O crítico Paulo Camargo (do site Escotilha), concorda com Brody quando este diz que em cinco minutos um filme pode oferecer pistas consistentes sobre o estilo do diretor e sua mise-en-scène, sugerir possíveis caminhos para a narrativa e revelar pontos altos e baixos na atuação do elenco.
“Mas creio que a experiência de assistir a um filme vá bem além de concluir se ele é ’bom ou ruim’”, diz. “Uma obra irregular, com falhas identificáveis à primeira vista, tem mais desafios a oferecer do que uma produção redonda, sem defeitos evidentes. E essa alma não se revela em tão pouco tempo, e sim na soma de cenas, das sequências, do todo, enfim.”

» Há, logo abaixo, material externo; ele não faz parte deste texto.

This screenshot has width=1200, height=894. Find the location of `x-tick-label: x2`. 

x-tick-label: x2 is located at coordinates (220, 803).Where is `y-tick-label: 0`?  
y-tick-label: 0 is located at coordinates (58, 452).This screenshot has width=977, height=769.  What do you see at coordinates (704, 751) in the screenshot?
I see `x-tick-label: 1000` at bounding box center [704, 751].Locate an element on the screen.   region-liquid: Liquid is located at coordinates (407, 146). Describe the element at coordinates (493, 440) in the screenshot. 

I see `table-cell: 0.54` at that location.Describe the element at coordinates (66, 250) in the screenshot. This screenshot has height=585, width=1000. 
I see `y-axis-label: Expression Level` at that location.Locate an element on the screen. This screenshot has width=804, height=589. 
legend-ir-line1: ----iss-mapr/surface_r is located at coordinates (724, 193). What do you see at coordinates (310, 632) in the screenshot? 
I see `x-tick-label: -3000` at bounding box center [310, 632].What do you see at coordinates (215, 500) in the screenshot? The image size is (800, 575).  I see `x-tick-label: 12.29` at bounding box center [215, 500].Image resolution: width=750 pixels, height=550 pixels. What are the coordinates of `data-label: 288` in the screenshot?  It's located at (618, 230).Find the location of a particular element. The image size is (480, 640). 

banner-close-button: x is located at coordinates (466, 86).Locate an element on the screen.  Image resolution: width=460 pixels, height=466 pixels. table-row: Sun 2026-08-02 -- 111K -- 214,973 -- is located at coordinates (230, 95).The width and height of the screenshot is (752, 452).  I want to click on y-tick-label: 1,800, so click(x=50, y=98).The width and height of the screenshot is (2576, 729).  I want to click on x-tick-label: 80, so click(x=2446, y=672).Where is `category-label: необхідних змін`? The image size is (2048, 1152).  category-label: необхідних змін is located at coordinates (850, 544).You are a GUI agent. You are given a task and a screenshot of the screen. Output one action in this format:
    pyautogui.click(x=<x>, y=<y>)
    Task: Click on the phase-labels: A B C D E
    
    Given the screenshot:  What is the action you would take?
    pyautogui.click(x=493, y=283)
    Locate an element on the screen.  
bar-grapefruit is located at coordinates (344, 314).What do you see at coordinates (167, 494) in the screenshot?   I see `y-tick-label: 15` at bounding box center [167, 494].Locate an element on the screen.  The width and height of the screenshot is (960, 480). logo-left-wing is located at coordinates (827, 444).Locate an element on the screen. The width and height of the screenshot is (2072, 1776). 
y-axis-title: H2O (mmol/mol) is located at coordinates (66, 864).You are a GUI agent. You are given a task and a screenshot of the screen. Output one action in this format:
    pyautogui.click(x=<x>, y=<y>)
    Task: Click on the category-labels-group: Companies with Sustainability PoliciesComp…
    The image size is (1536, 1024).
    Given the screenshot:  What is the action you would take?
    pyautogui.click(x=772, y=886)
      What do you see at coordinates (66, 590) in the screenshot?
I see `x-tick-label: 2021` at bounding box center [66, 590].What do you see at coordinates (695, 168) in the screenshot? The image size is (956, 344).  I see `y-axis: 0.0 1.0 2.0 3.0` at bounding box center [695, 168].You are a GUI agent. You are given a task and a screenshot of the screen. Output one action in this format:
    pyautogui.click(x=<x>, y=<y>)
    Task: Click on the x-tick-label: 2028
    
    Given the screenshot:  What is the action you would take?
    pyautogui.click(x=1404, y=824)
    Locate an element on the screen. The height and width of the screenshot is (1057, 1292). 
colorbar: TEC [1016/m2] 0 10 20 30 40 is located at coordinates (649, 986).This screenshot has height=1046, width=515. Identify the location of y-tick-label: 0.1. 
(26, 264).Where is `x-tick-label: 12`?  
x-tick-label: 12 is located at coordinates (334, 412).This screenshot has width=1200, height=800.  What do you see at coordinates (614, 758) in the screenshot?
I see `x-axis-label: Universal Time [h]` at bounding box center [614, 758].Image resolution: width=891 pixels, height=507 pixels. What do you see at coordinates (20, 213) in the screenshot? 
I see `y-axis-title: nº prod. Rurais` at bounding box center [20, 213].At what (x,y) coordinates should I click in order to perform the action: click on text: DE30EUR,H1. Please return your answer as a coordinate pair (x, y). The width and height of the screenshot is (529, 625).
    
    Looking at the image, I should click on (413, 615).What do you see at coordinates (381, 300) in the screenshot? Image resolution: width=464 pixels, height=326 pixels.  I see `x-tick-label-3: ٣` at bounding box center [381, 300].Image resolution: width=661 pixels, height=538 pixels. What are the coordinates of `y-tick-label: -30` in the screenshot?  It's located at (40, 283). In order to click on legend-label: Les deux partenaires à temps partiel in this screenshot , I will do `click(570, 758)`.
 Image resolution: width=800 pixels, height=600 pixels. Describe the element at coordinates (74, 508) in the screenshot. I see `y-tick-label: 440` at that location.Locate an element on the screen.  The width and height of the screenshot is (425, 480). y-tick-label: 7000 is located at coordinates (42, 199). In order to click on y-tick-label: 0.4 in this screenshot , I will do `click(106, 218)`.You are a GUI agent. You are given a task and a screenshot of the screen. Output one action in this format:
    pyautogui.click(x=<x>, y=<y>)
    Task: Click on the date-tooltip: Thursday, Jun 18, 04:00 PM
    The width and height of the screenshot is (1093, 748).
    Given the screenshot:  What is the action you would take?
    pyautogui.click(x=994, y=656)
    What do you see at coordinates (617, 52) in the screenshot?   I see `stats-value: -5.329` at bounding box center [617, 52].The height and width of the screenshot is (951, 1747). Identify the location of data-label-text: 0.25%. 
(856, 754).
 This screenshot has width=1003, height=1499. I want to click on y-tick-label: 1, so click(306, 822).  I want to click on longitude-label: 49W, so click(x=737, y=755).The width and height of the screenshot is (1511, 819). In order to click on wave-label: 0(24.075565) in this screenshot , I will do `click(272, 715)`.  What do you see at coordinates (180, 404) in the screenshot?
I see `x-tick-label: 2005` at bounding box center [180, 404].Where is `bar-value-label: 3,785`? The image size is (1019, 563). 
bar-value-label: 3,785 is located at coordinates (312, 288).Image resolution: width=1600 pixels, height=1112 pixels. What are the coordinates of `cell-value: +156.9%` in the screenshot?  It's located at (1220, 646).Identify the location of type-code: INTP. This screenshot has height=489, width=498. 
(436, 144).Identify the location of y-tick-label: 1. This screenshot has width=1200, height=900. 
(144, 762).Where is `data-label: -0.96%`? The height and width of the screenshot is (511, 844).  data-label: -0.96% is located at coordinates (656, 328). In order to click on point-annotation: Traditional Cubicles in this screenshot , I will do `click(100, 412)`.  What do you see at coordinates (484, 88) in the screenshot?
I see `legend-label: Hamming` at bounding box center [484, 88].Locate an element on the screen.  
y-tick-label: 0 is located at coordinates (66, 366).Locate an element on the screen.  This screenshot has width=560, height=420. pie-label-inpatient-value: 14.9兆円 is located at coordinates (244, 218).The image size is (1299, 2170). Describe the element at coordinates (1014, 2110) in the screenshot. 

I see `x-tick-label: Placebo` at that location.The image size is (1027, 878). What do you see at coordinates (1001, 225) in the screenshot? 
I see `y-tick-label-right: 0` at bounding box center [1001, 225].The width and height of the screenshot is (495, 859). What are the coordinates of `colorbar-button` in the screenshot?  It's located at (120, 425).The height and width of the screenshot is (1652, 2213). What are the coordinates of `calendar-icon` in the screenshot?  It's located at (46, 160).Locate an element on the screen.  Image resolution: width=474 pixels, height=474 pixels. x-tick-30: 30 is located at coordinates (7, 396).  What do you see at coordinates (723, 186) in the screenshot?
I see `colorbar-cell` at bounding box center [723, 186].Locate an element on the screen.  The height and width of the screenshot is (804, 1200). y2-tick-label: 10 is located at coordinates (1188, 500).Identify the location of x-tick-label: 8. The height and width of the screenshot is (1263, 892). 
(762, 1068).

Essa análise abre outra janela: como nós, espectadores, entramos nessa equação? O que esperamos de um filme, o que o torna bom?
Brody admite que cinco minutos não são suficientes para um julgamento informado e substancial, mas são suficientes para atiçar o desejo ou para inibi-lo. São indicadores e não provas.
Distinguir as qualidades e méritos de um filme são, no fundo, uma questão estética.
Para ele, o que é bom (ou belo) na experiência é a sensação íntima despertada por algo – um filme, no caso – e que só pode ser avaliada e medida por quem a sente. Embora, em tese, todos nós que vemos um filme tenhamos condições de julgá-lo.
Como bem escreveu um dia o poeta Paul Valéry, “o gosto é feito de mil aversões”.